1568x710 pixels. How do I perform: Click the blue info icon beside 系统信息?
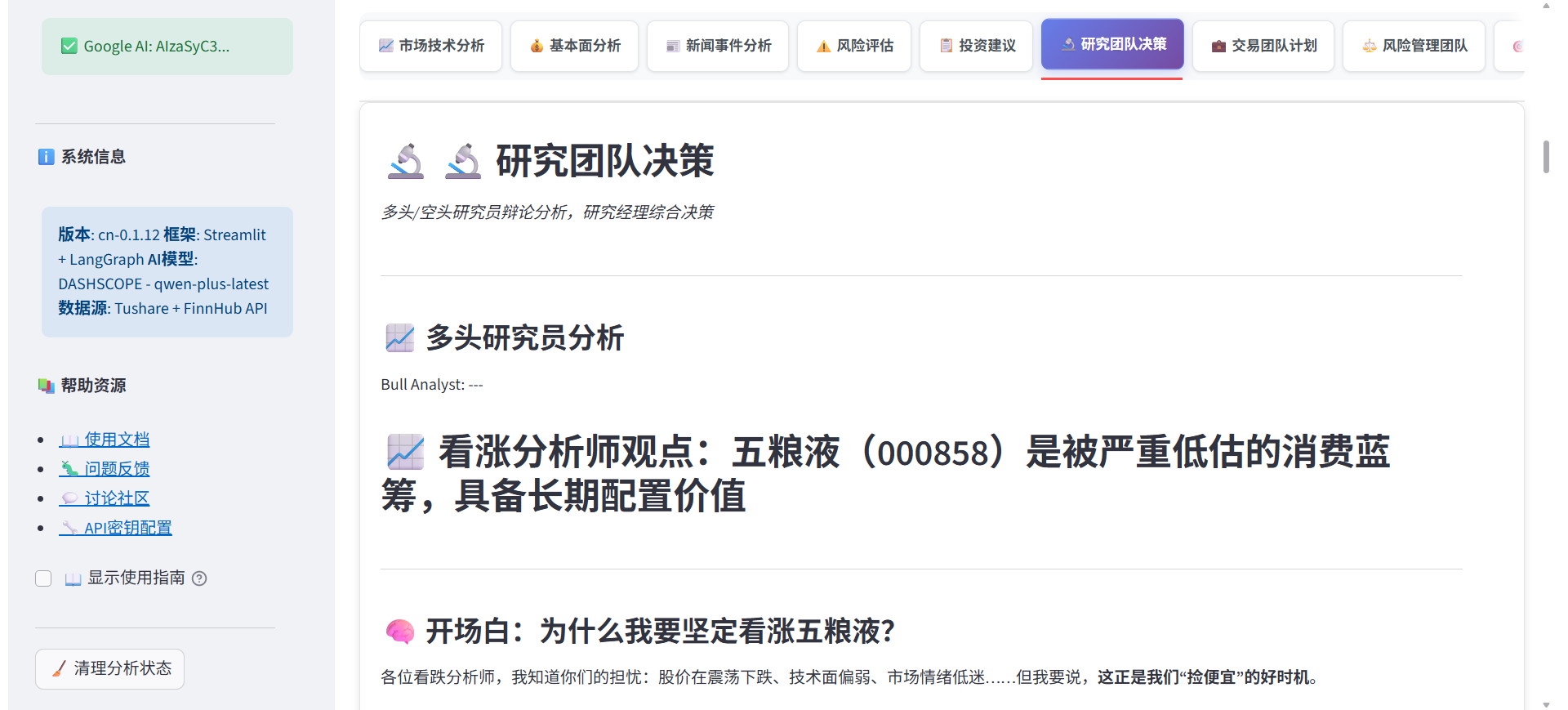click(x=46, y=157)
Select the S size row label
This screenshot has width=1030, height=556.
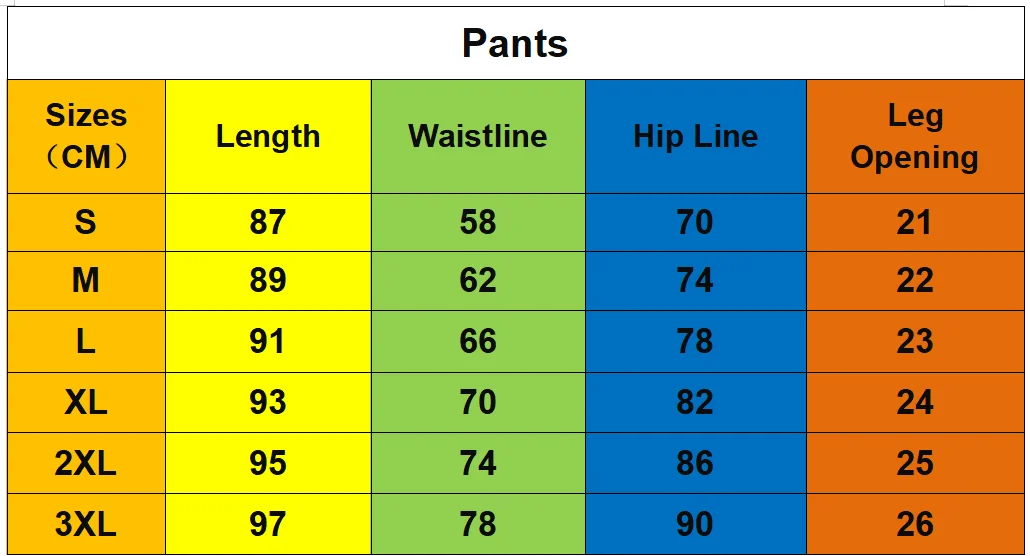point(86,222)
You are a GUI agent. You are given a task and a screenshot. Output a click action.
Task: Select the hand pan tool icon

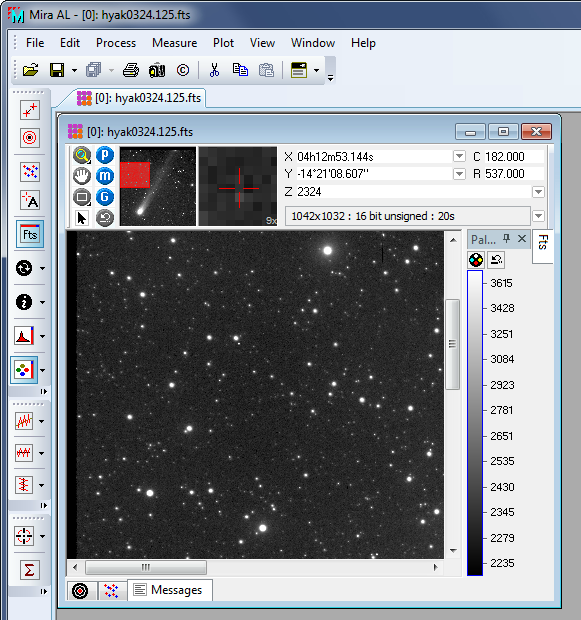click(x=81, y=176)
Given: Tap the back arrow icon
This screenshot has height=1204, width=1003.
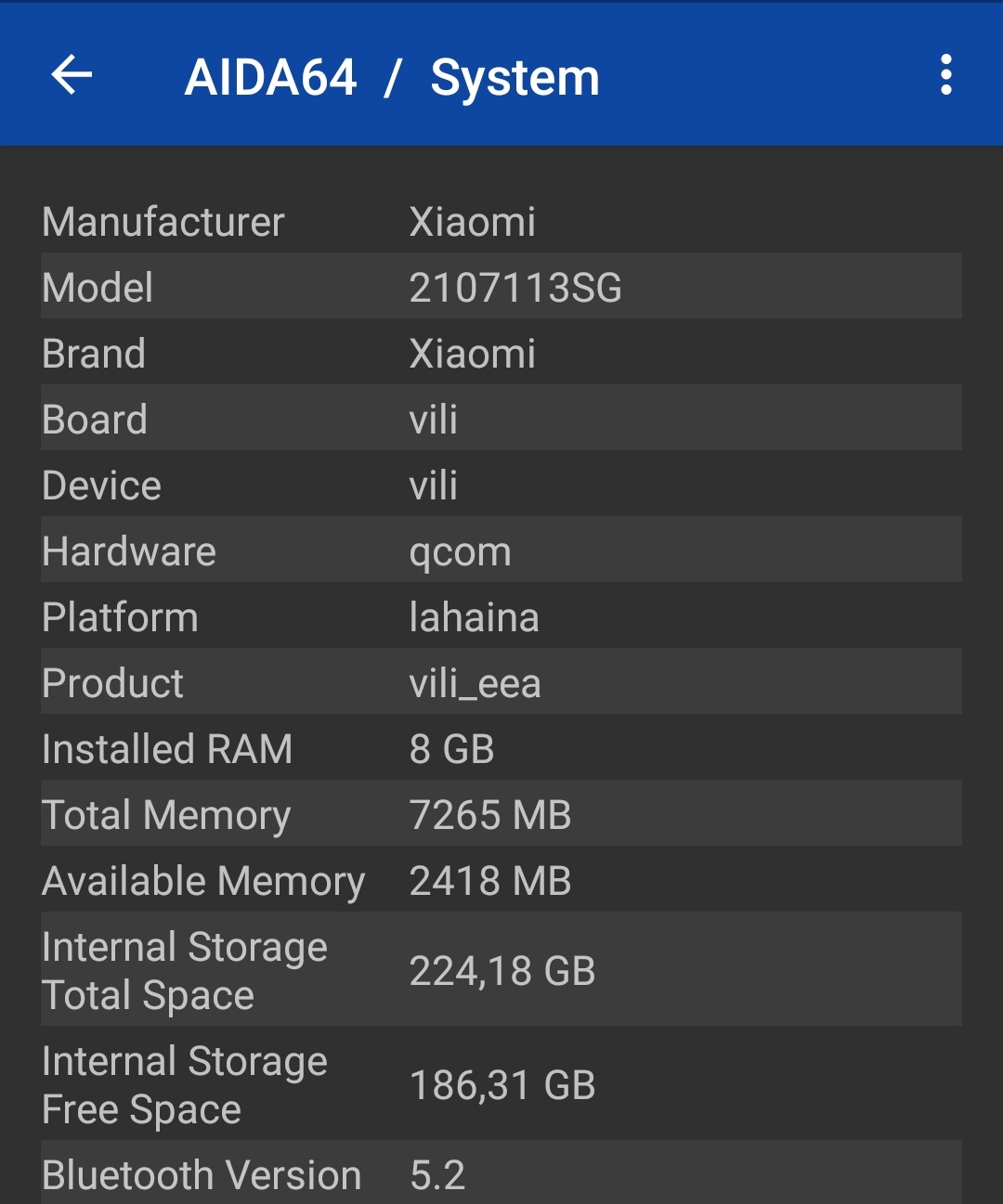Looking at the screenshot, I should tap(72, 75).
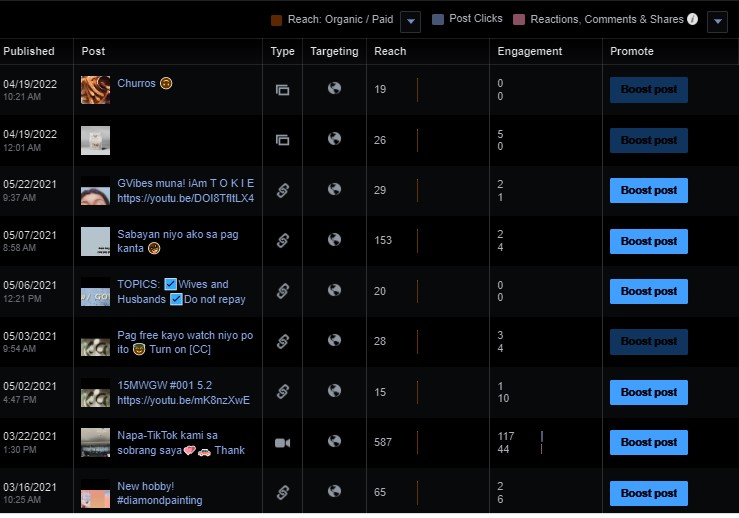Open the Churros post thumbnail
Screen dimensions: 739x518
[x=95, y=89]
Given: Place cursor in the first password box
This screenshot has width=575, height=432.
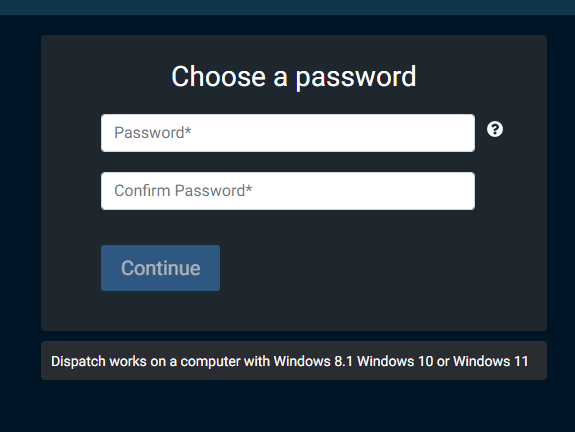Looking at the screenshot, I should click(x=288, y=133).
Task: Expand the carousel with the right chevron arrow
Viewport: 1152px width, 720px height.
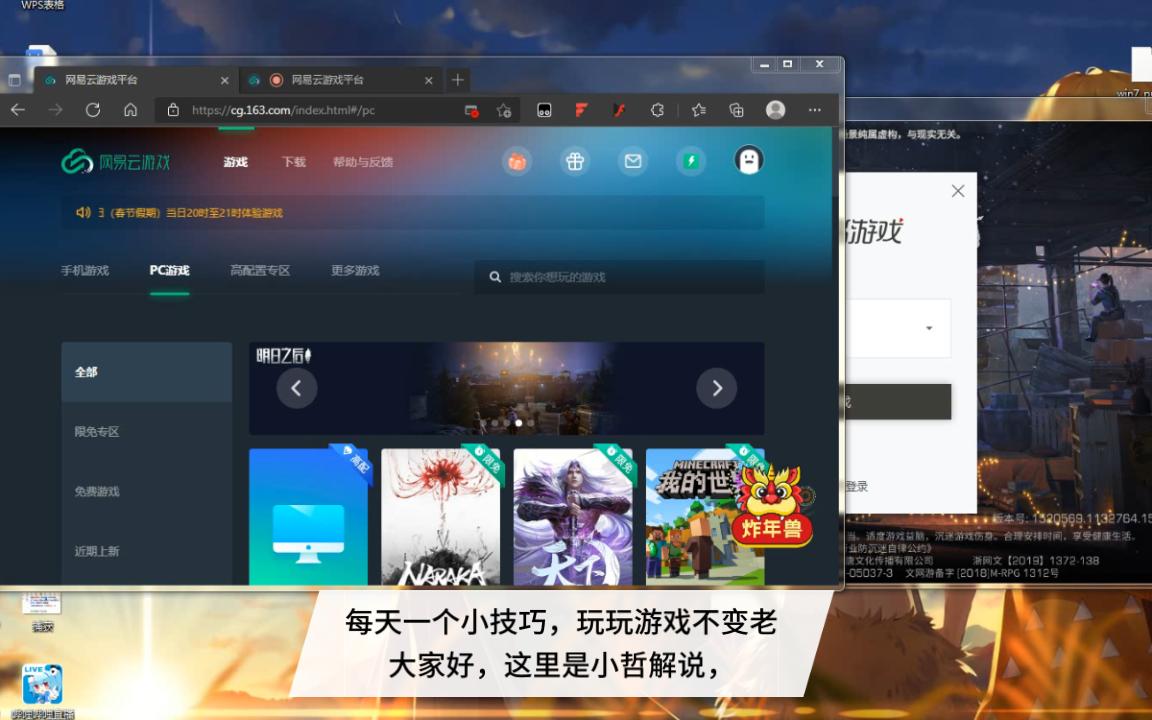Action: point(717,388)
************
**Problem details**
Scan the data for lines containing "arrow" and copy all of them.

**Your response**
Given: Tap the back arrow icon
Task: Expand the carousel with the right chevron arrow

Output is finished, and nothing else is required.